It is proposed to amend the said proviso so as to provide that the Assessing Officer may, suo motu, or on an application made in this  behalf  by  the  assessee,  and  for  any  good  and  sufficient reason, extend the said period by such further period or periods as he thinks fit.

This amendment will take effect from 1st April, 2008.”

The Memorandum accompanying the Finance Act similarly provides:

“Granting of power to the Assessing Officer to extend the time for completion of special audit under sub-section (2A) of section 142 Sub-sections  (2A)  to  (2D)  of  section  142  deal  with  power  of Assessing Officer to order a special audit. Such power is required to be exercised by the Assessing Officer  having regard to  the nature and complexity of the accounts of the assessee and the interest of the revenue.

Sub-section (2C) of the said section specifies the period within which the audit report is to be furnished. The proviso to said sub- section empowers the Assessing Officer to extend this period of furnishing of  audit  report.   Further,  it  is  also provided that  the aggregate  of  the  originally  fixed  period  and  the  period(s)  so extended shall not exceed 180 days from the date of issuance of direction of special audit.

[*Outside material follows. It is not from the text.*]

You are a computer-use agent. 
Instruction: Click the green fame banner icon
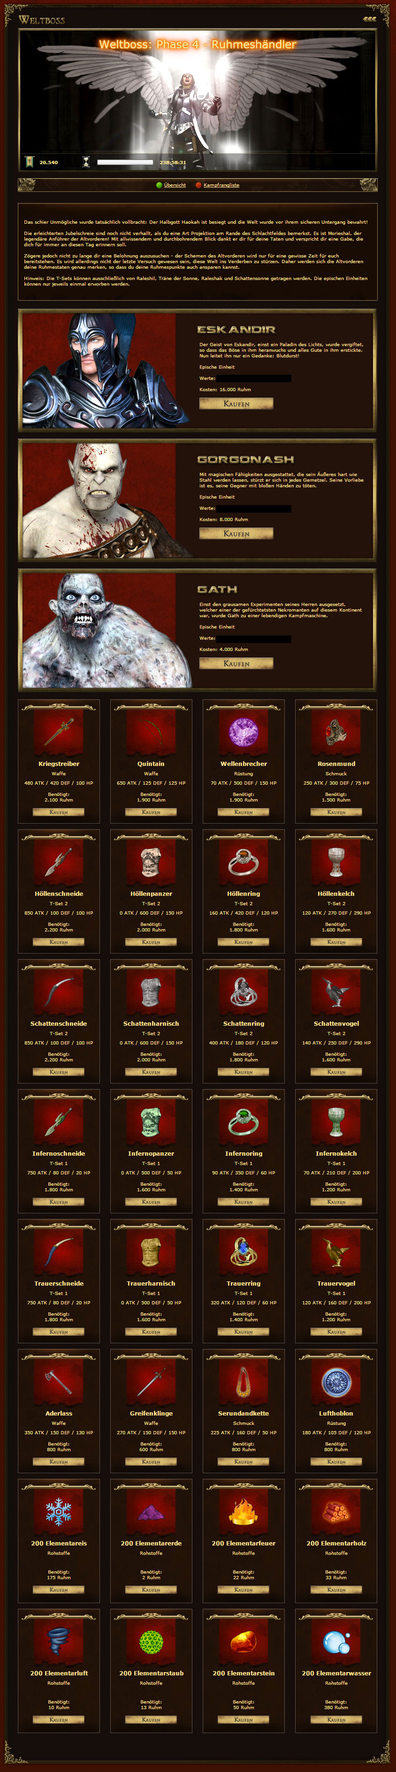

Further, such extension can be made only when an application is made in this behalf by the assessee and there are good and sufficient reasons for such extension.

It is proposed to amend the said proviso so as to also allow the Assessing  Officer  to  extend  this  period  of  furnishing  of  audit report  suo  motu.  Hence,  while  the  Assessing  Officer  shall continue  to  have  power  to  grant  extension  on  an  application made in this behalf by the assessee and when there are good and sufficient reasons for such extension, he can also grant such extension on his own.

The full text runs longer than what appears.